There were times when the twins were still too over-protective. Even now that Aragorn was king and had for many years been old enough to take care of himself, his brothers still tried to protect him. That had been a comfort for many years.

Though that was not all they had done. They had traveled with the rangers for many years, and when the time came for Aragorn to lead the rangers Elladan and Elrohir had supported him and deferred to him even if they knew of a better way. Their example had led to a rapid acceptance among the older rangers, and it was that confidence that had made him the man he was today.

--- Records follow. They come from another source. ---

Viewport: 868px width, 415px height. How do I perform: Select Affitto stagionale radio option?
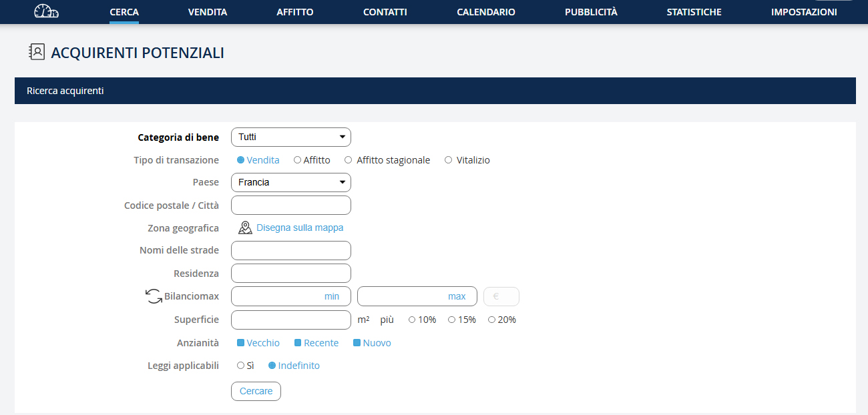point(349,160)
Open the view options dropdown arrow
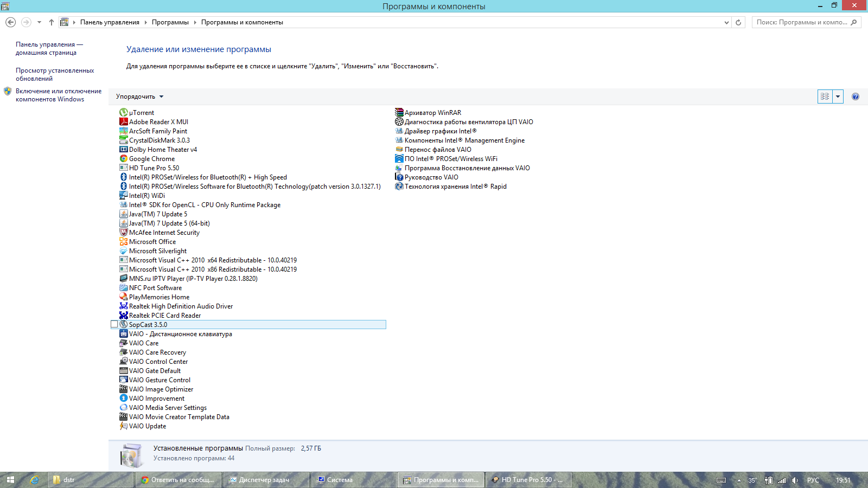Viewport: 868px width, 488px height. [x=838, y=97]
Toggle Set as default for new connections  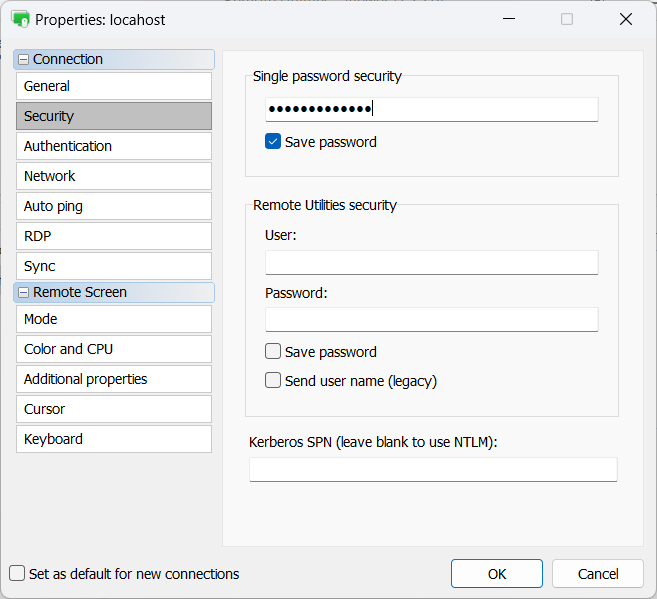pos(17,574)
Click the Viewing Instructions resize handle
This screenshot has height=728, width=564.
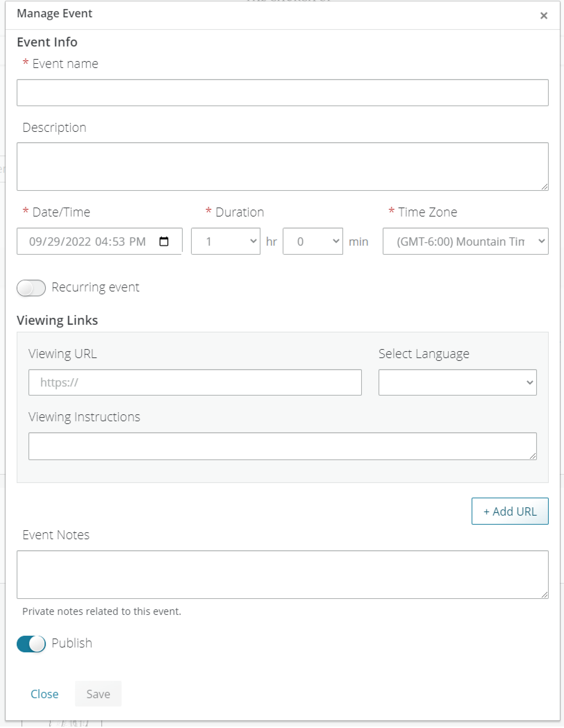pyautogui.click(x=533, y=456)
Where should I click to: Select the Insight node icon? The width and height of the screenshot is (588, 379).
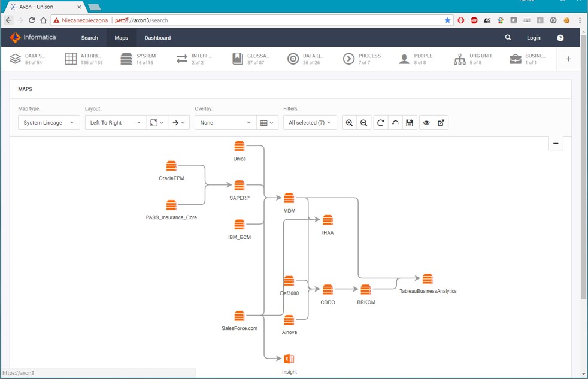coord(289,359)
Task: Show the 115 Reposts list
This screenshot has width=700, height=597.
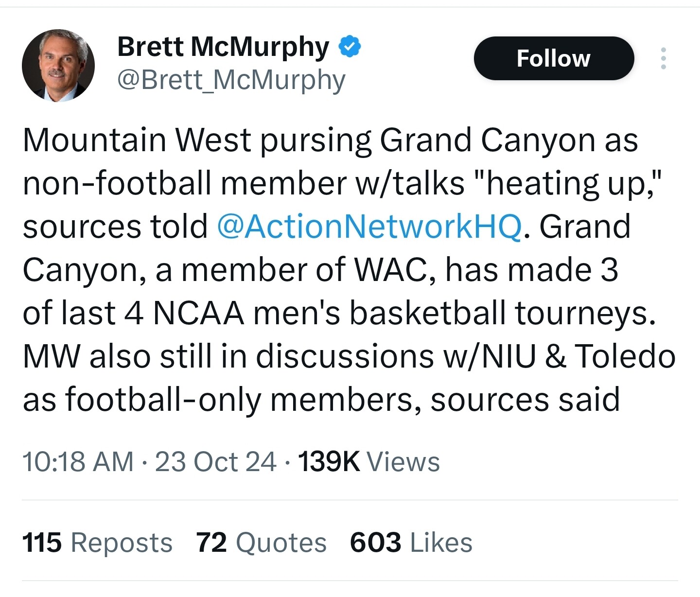Action: tap(97, 543)
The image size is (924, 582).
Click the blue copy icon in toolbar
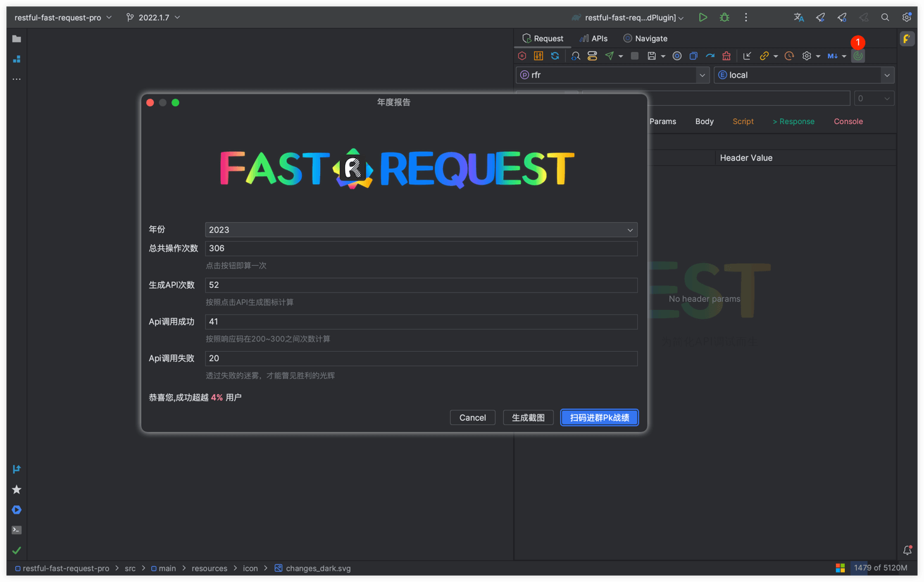coord(694,56)
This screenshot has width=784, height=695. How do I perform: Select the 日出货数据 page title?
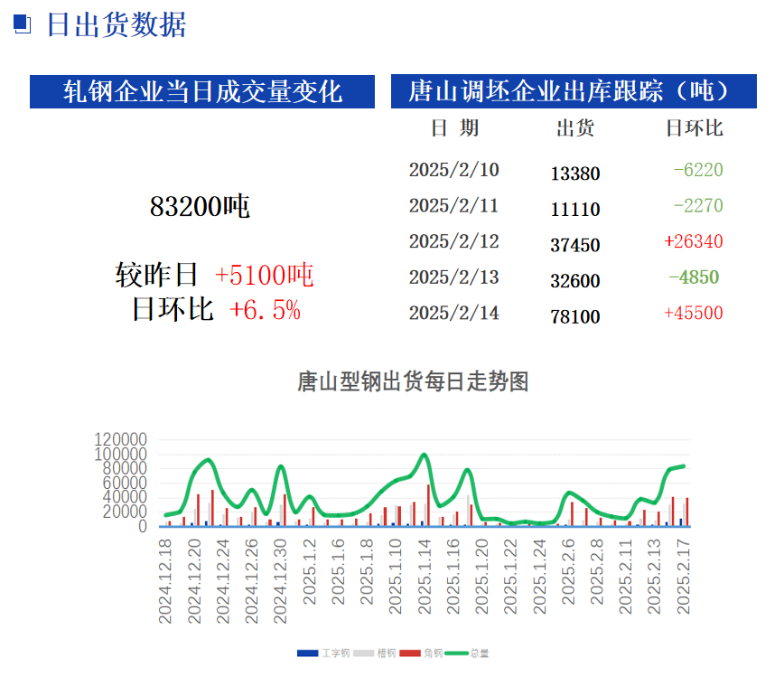click(116, 25)
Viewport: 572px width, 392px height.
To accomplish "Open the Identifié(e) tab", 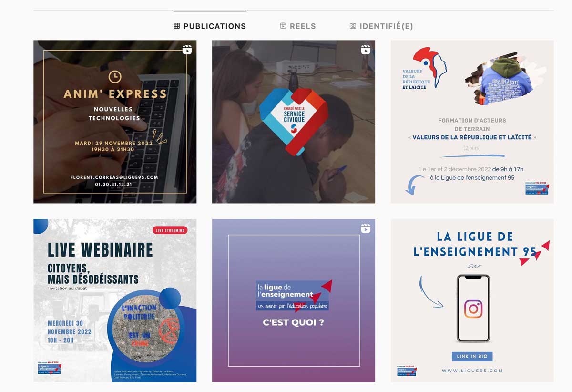I will [381, 26].
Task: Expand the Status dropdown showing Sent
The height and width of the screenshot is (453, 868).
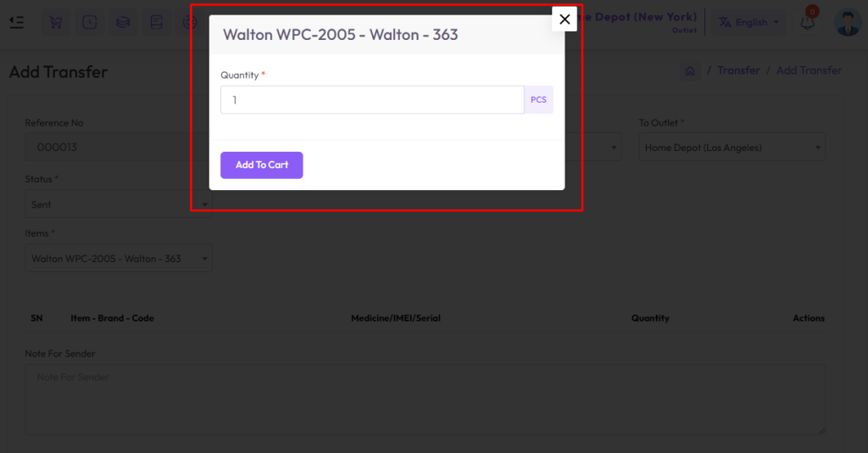Action: (119, 204)
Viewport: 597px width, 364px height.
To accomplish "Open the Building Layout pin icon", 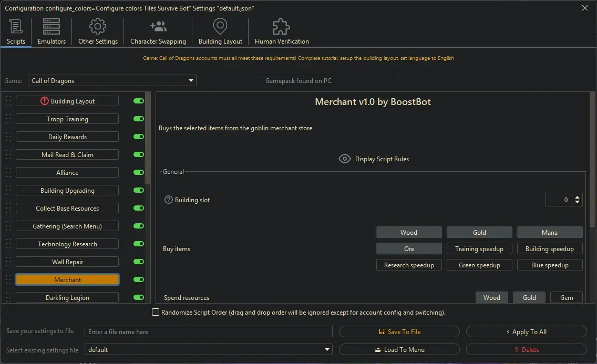I will point(220,26).
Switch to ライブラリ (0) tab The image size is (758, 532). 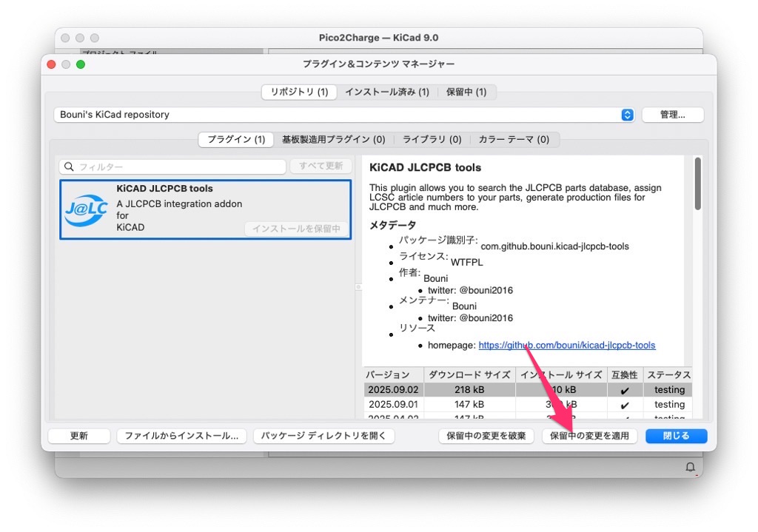coord(432,139)
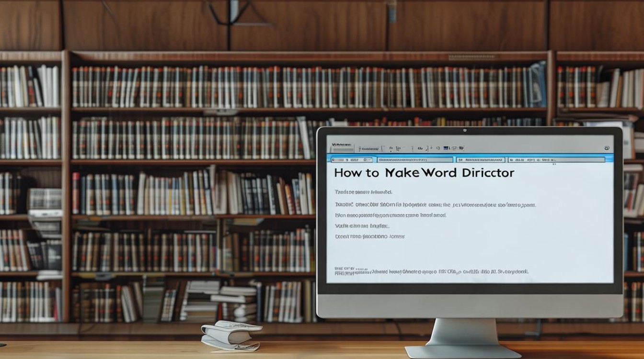Click the round icon at toolbar's far right

[607, 148]
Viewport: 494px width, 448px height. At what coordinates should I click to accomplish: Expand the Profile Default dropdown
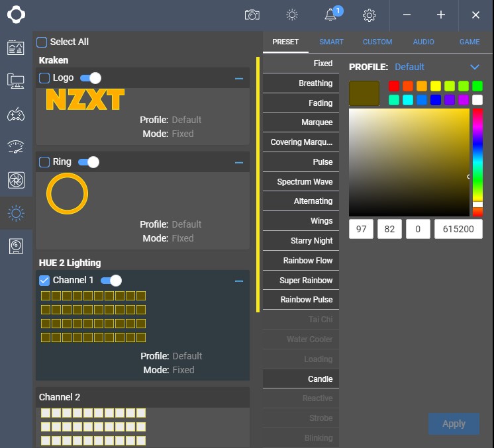[474, 67]
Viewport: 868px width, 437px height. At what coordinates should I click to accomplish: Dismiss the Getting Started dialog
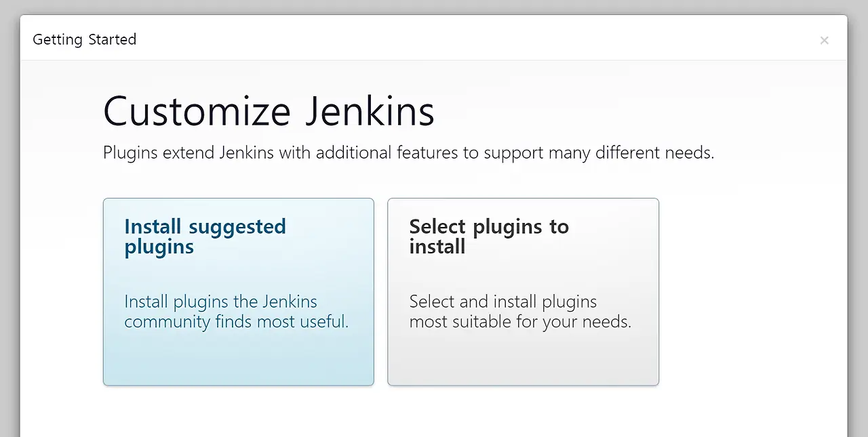pyautogui.click(x=824, y=40)
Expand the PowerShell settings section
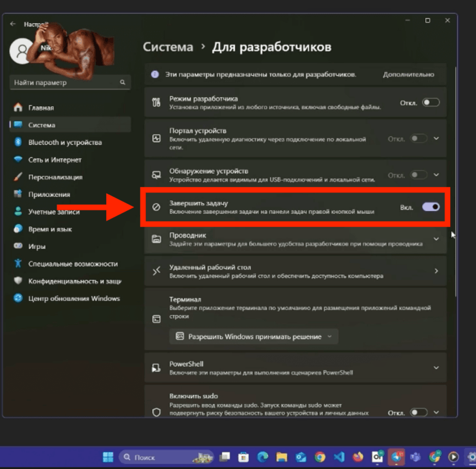This screenshot has height=469, width=476. (436, 367)
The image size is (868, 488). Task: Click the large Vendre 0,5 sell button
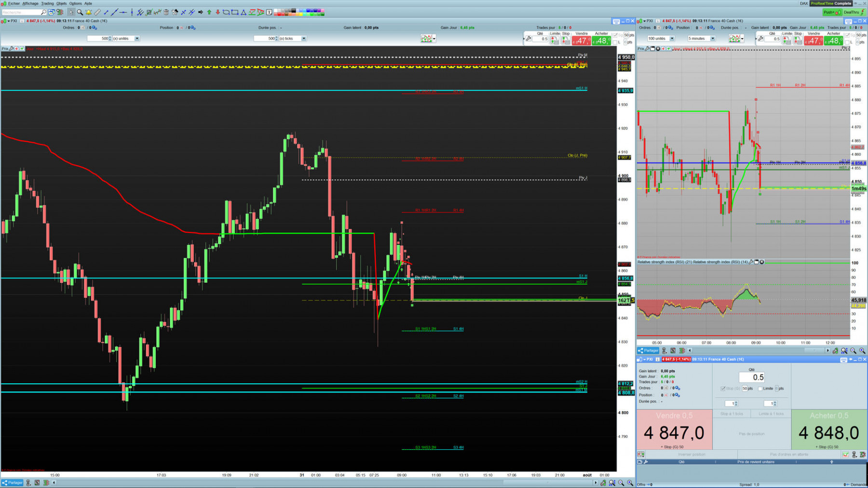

He smiled when he saw the figure beside the twins. Legolas had been his closest friend for many years, and still was to this day. Born the youngest prince of Mirkwood, Legolas had been willing to be scorned by his own people to befriend a clumsy young human.

Many years they had traveled together. He had often confided his fears in Legolas during those years, but one of the things he treasured was that Legolas had confided in him. The elf was centuries his elder, yet he had trusted a human enough to share his own fears and insecurities.

And, of course, they had had their share of adventures. Many of those adventures ended with one or the other of them wounded, but he would not have traded a single adventure for anything in this world. He had been thrilled when Legolas had been chosen to be among the Fellowship, and though he had his own regrets in their friendship they were still close.

Then there was Gimli. While Aragorn had not grown particularly close to the dwarf despite their experiences on the Quest, he still considered the short hairy being one of his closest friends.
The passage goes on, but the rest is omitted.